Engaging and Mentoring Students and Advisees
“I had initiated these undergraduate dinners recently [before social distancing, in person]. I didn’t know if students would be interested to do this virtually [but I tried it]. It turned out that not only did the students that would normally show up come, but they had friends of friends of friends. They were asking questions that had nothing to do with their particular [academic] problems. They wanted to know what life is like from other perspectives, and so we ended up having a two-hour conversation. It seemed like very little effort, and it was therapeutic for me.”
“I’m opening my classes by saying, ‘How’s everybody doing? Who do you notice that’s not here, and does anybody know why?’ I end by saying, ‘I'm going to be around for five minutes after the lecture, so if you have something that you want to talk to me about, let me know.’ With graduate students, I said we should decide on a novel that we are all going to read and then convene at some point to talk about it—not a history monograph, and not to perform your intellect, but to just be like, ‘Hey, I read this thing and I have some thoughts or ideas about it.’”
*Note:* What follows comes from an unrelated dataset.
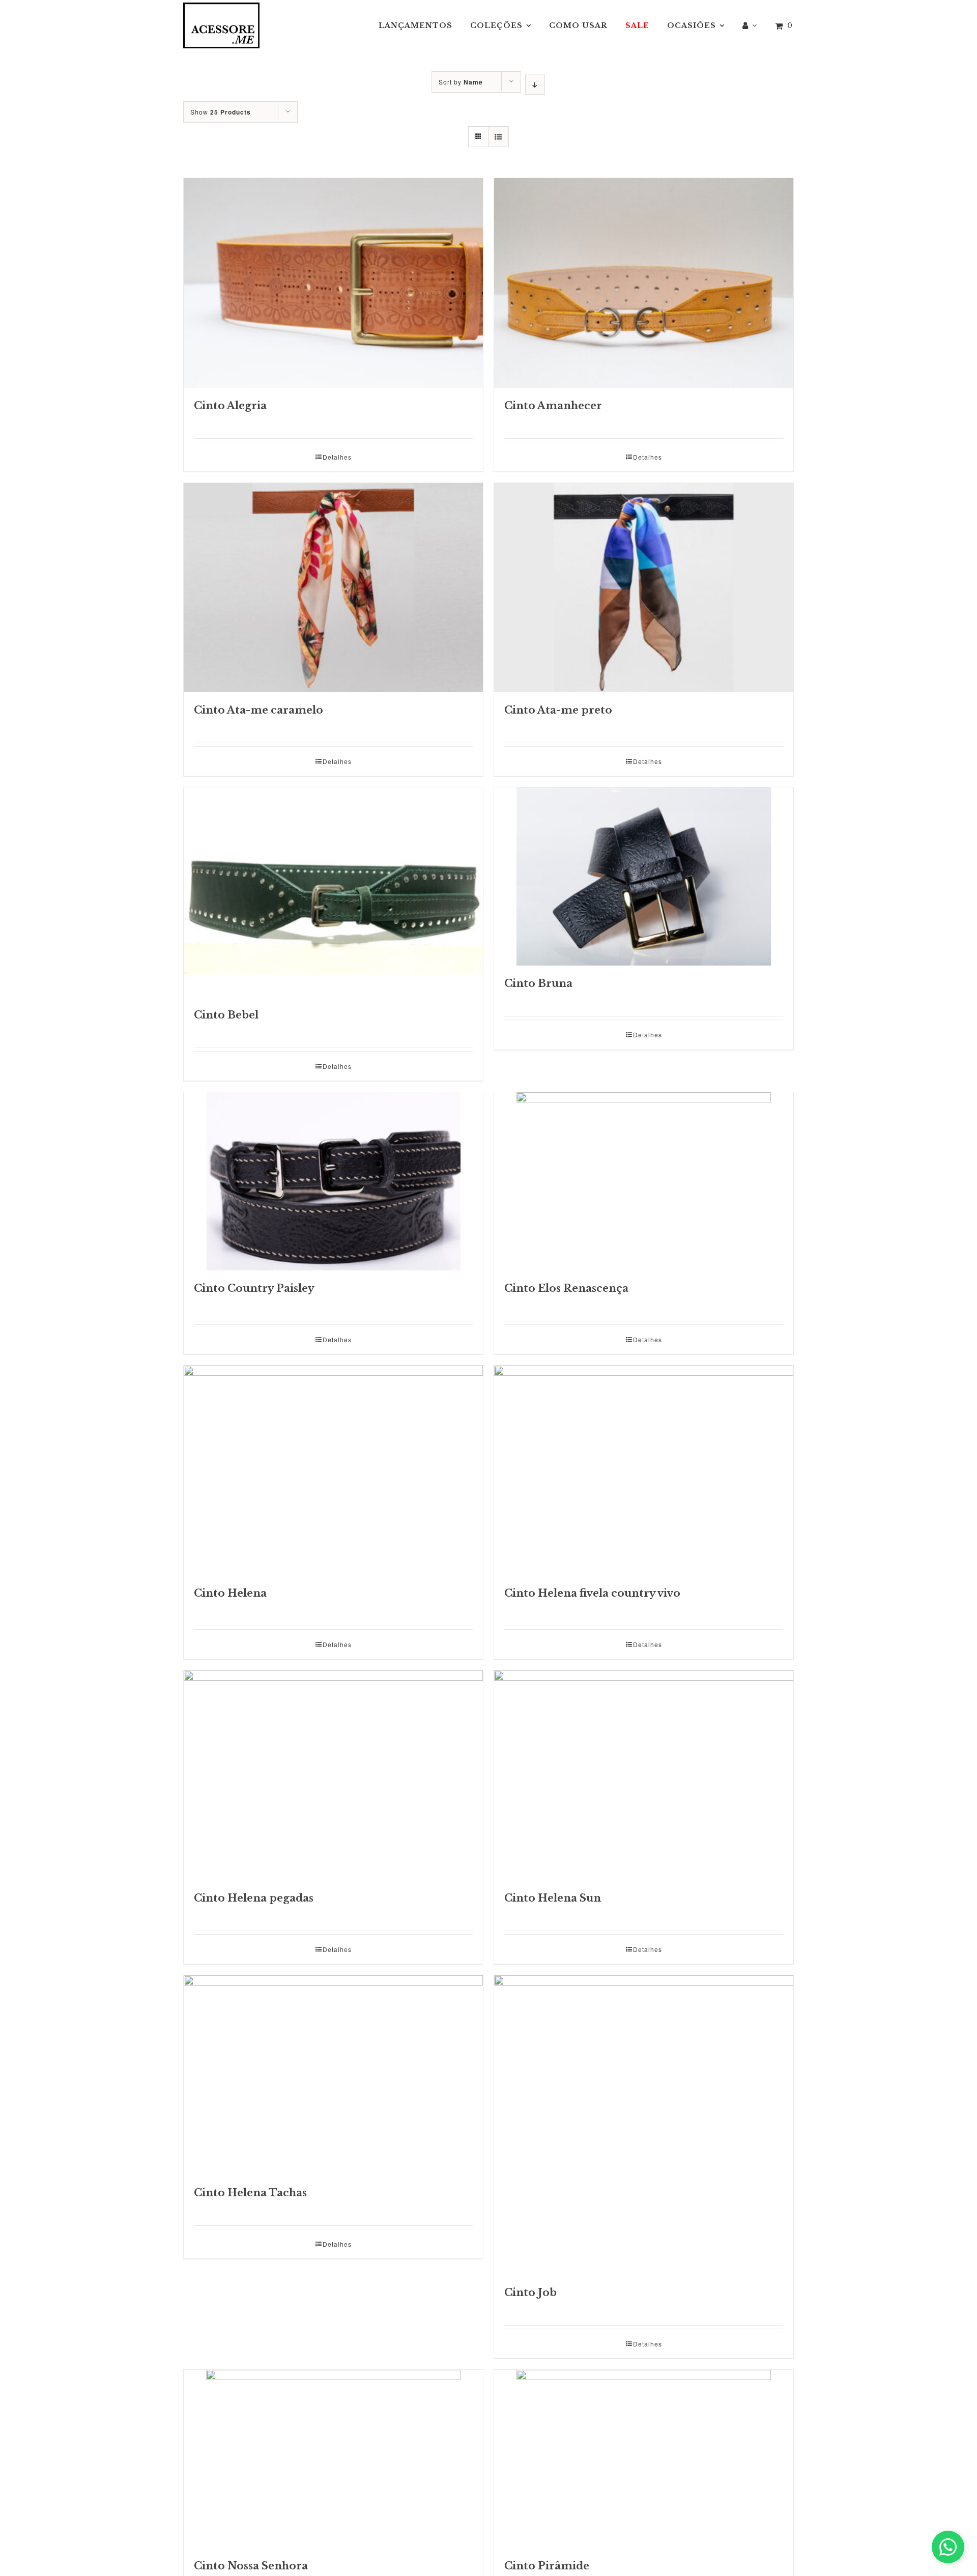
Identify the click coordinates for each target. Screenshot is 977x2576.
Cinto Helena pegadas (253, 1898)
“Think of this next period as a time you get through. Stay as healthy and strong as possible. Draw insights from what you’re learning over the next few weeks. As we come out of the immediate problems, the world will stabilize somewhat and then we're going to have opportunities for longer term planning.”
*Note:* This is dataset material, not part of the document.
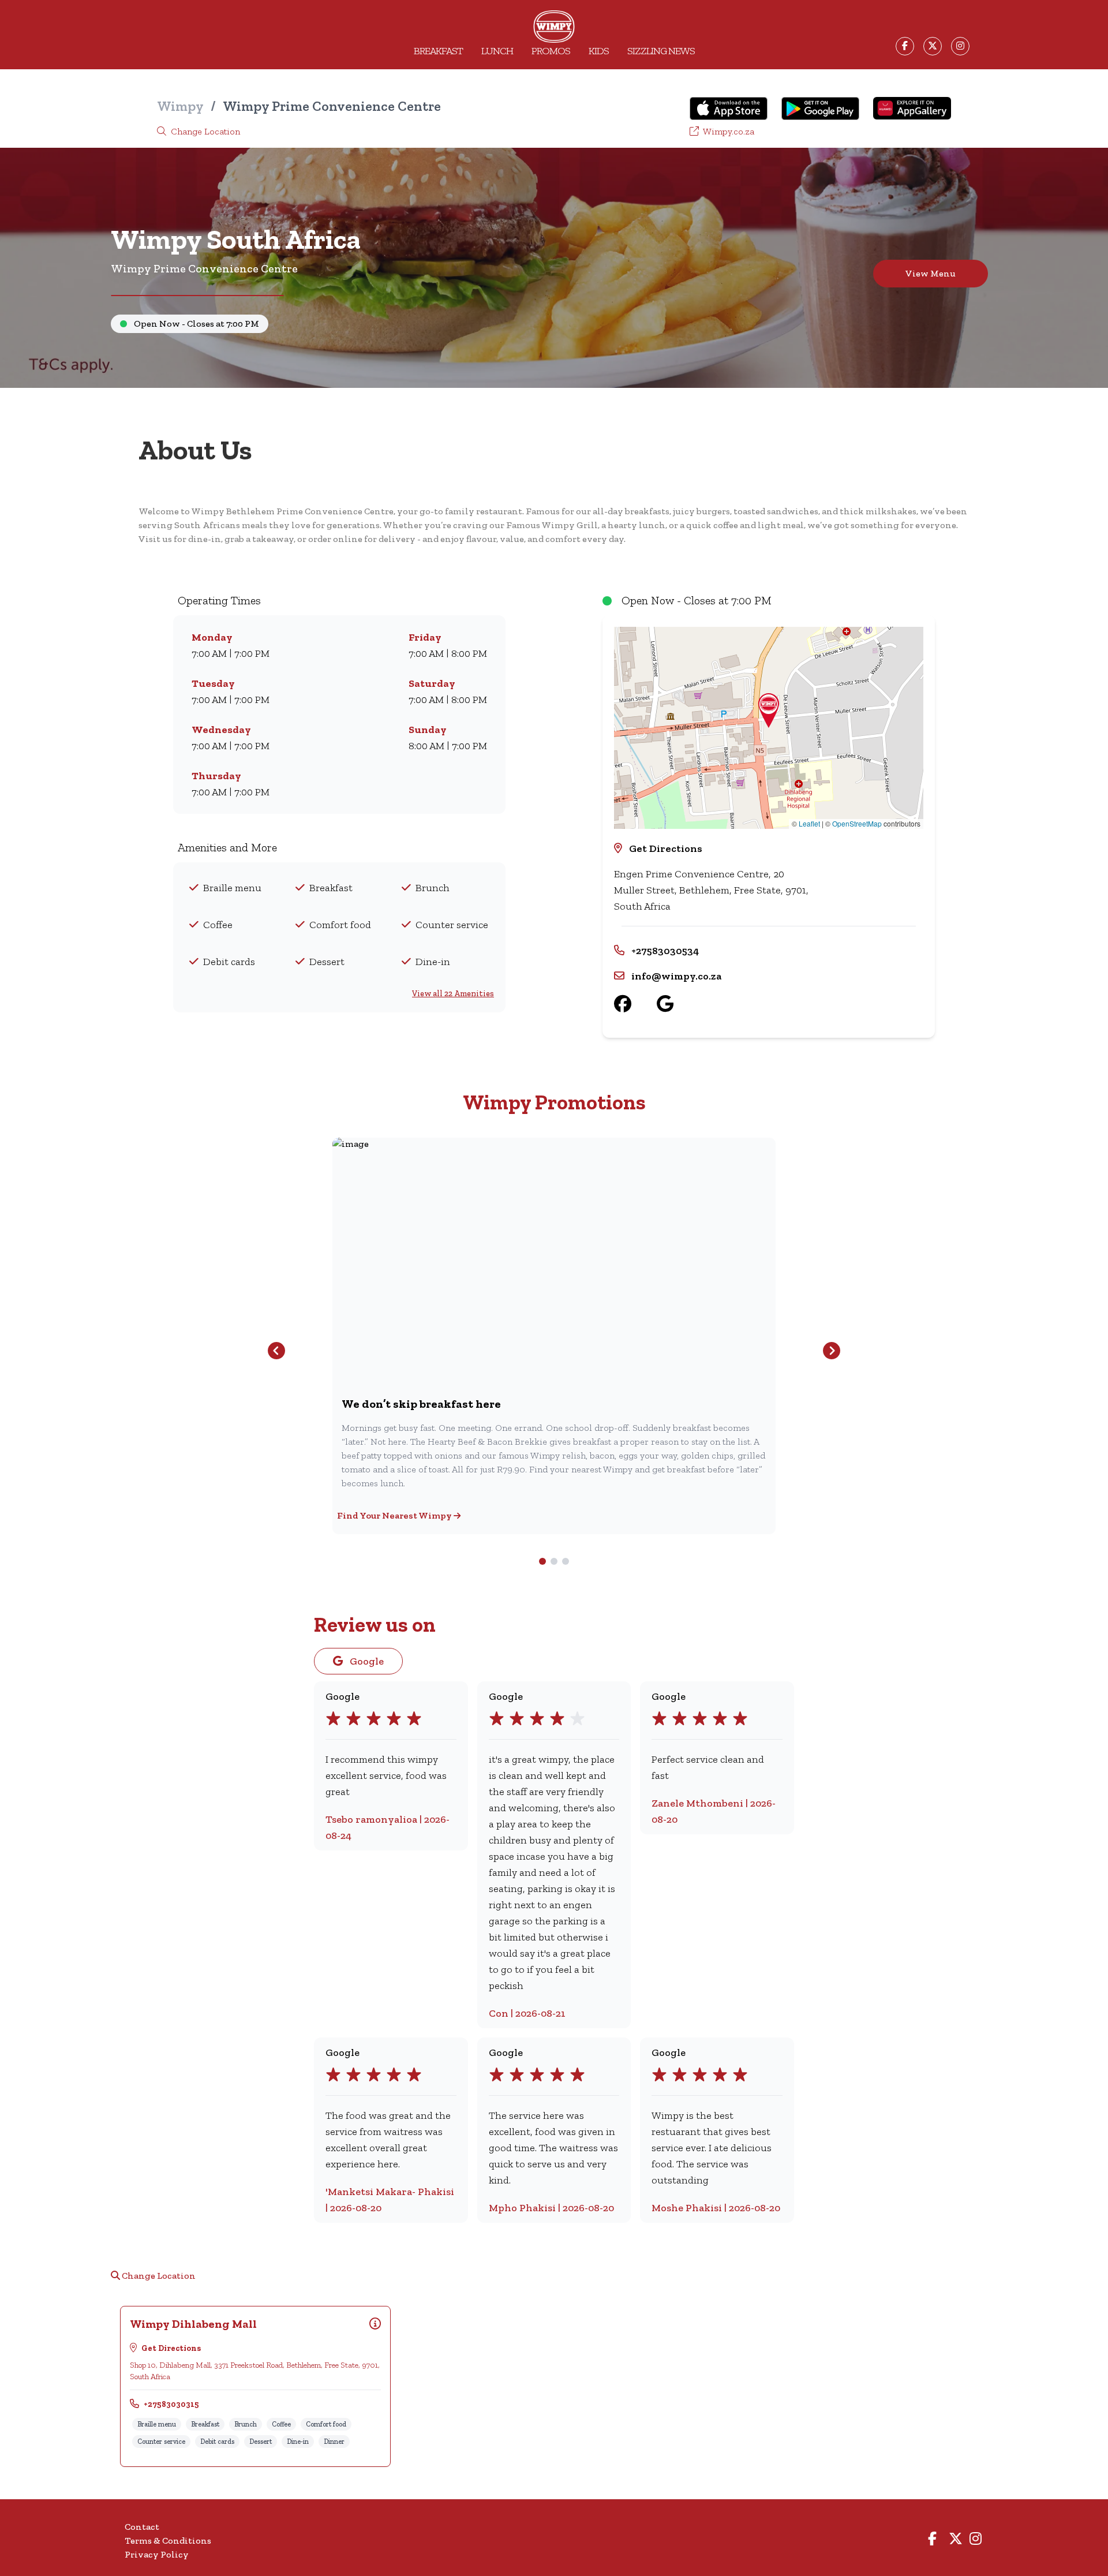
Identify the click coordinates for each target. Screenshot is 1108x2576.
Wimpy (180, 106)
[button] (768, 710)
“I think we have to allow ourselves to think really broadly about what we want the university to be ten years from now. What would that look like if we were not constrained by our current organizational structures, by our current practices, etc.? How do we think about how we distribute resources? How do we think about our students? What kind of advice are we going to give to students who are entering a very different world? I would say there are no sacred cows here. In other words, we have to think broadly about what our priorities are, what we want to preserve going into the future…things that may fundamentally alter the way we think about delivering our education and think about what really differentiates Duke.
Video footage and a transcript of this conversation will be posted on the website for the Office of the Vice Provost for Faculty Advancement.